(Stated goal) Copy the listing below word for word, leaving out the pictures.

━━━━

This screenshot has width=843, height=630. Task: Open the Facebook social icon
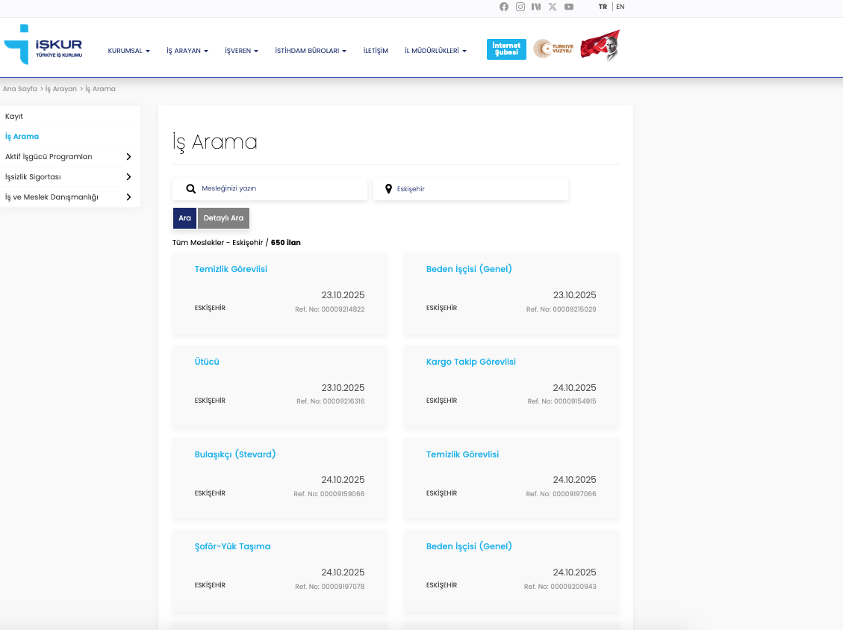[x=504, y=7]
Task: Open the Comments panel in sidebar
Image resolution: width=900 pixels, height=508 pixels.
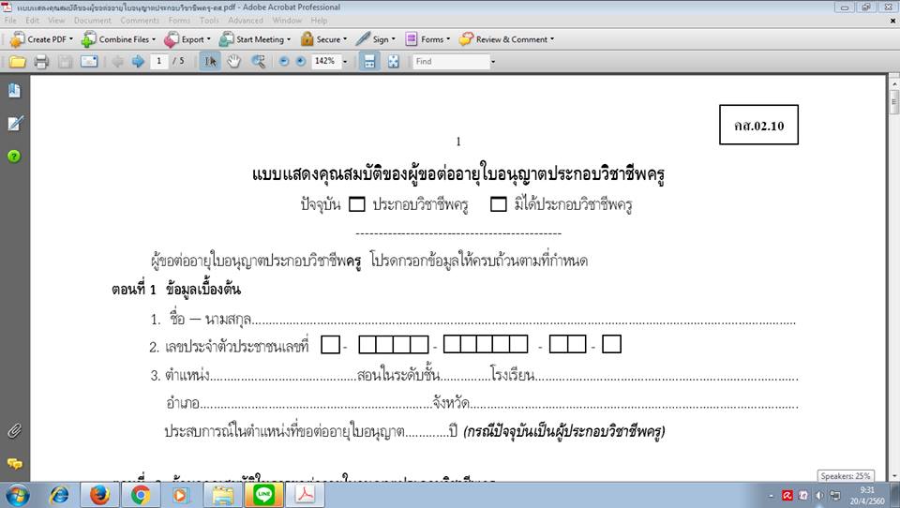Action: tap(14, 464)
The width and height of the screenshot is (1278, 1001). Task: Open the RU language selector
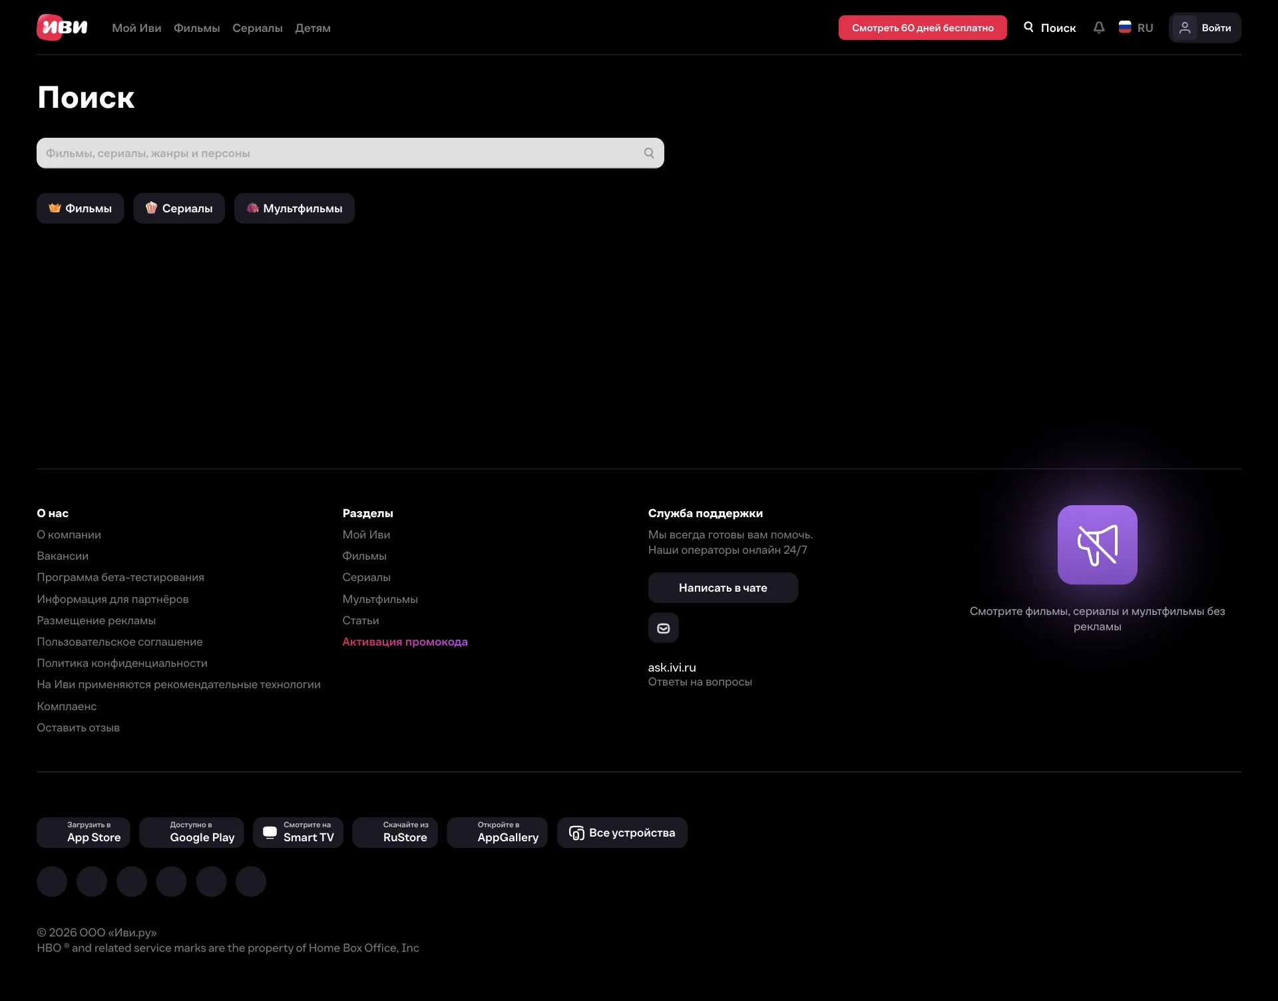(x=1136, y=28)
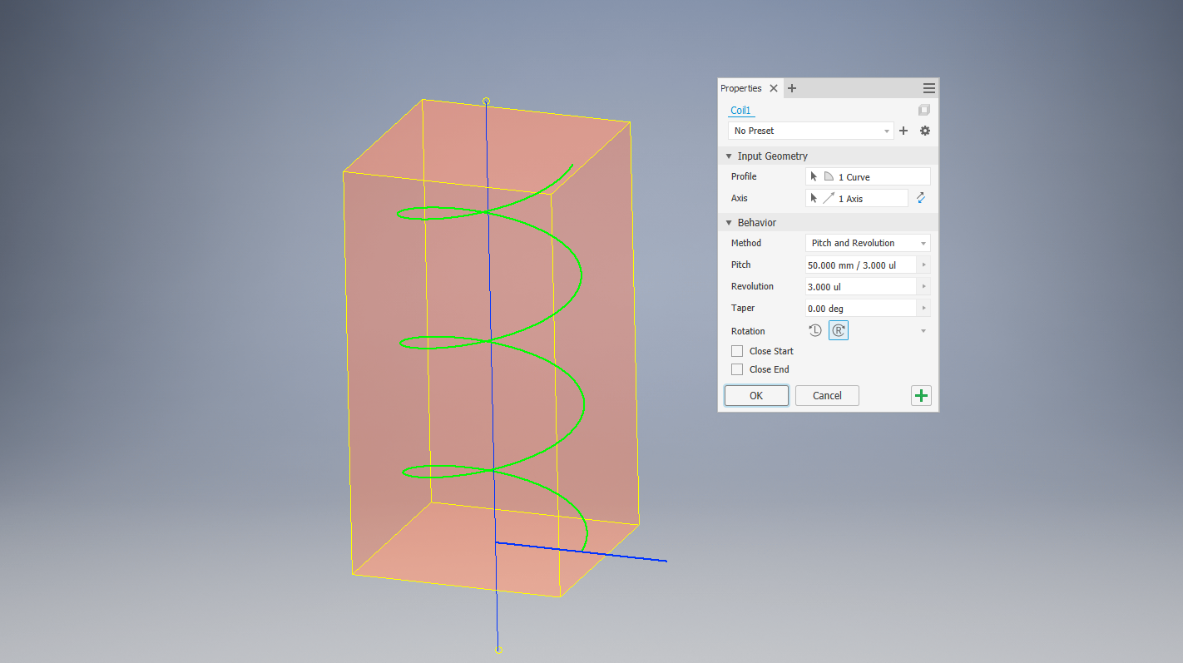Collapse the Behavior section

tap(729, 222)
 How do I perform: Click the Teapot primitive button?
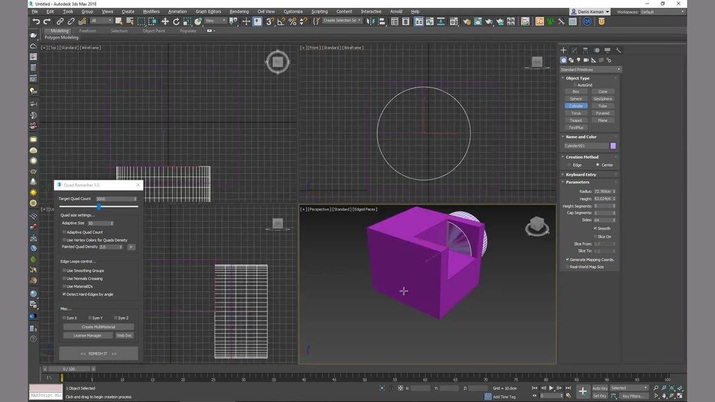[x=576, y=120]
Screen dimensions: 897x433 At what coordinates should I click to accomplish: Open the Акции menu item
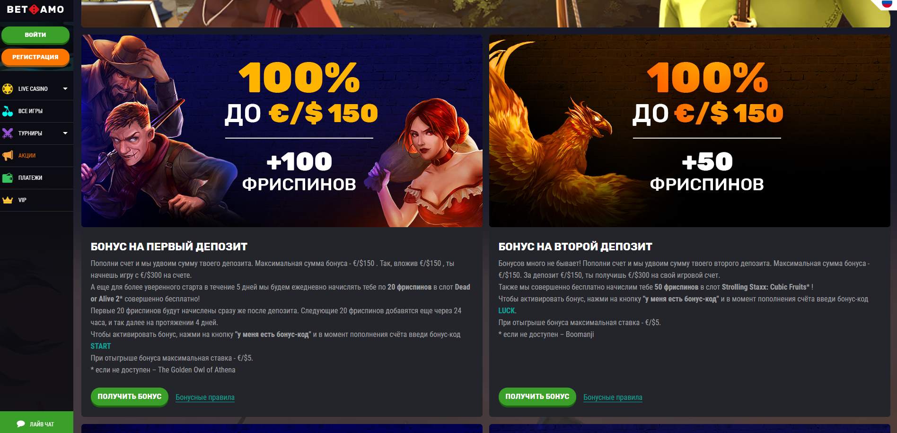coord(36,155)
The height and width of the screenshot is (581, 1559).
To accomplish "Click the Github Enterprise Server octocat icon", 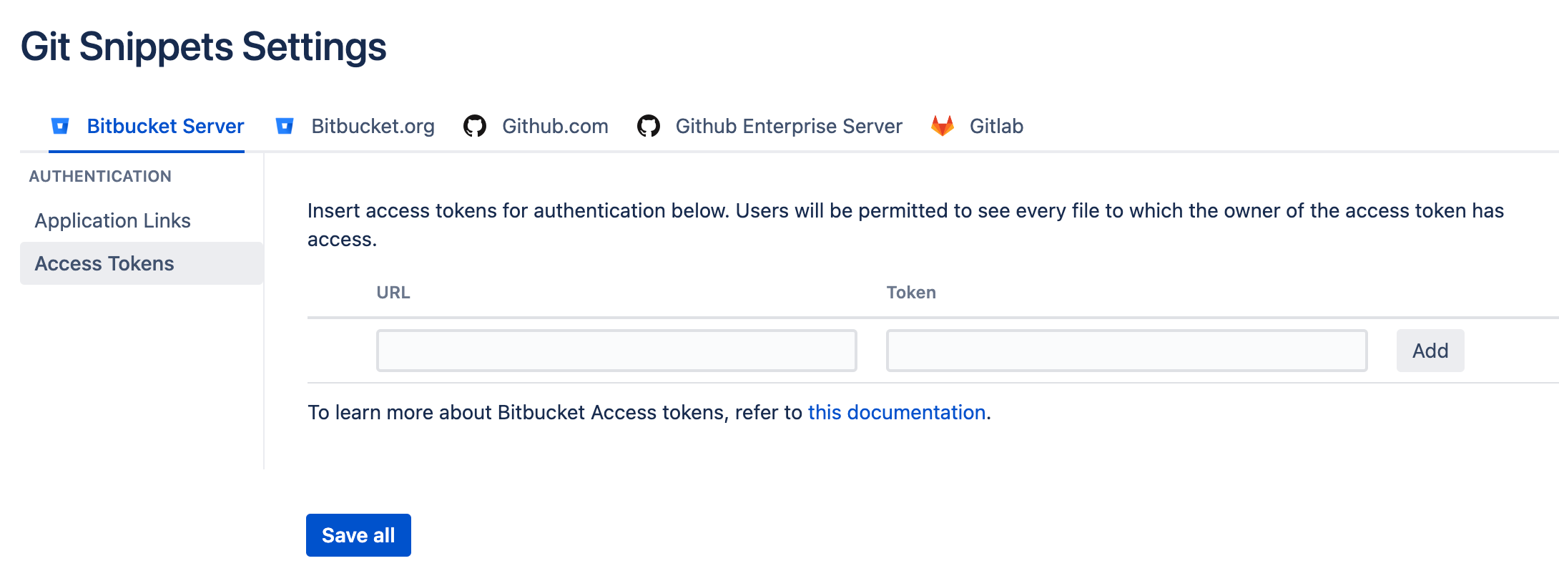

━━━━

(Expected answer)
This screenshot has width=843, height=630. Task: Open the Facebook social icon
[x=504, y=7]
Task: Open the Comments panel in sidebar
Image resolution: width=900 pixels, height=508 pixels.
Action: tap(14, 464)
The width and height of the screenshot is (1278, 1001). Task: Open the RU language selector
(x=1136, y=28)
Collapse the Behavior section

tap(729, 222)
 How do I perform: Click the Teapot primitive button?
[x=576, y=120]
Screen dimensions: 897x433 At what coordinates should I click to accomplish: Open the Акции menu item
coord(36,155)
The height and width of the screenshot is (581, 1559).
To accomplish "Click the Github Enterprise Server octocat icon", 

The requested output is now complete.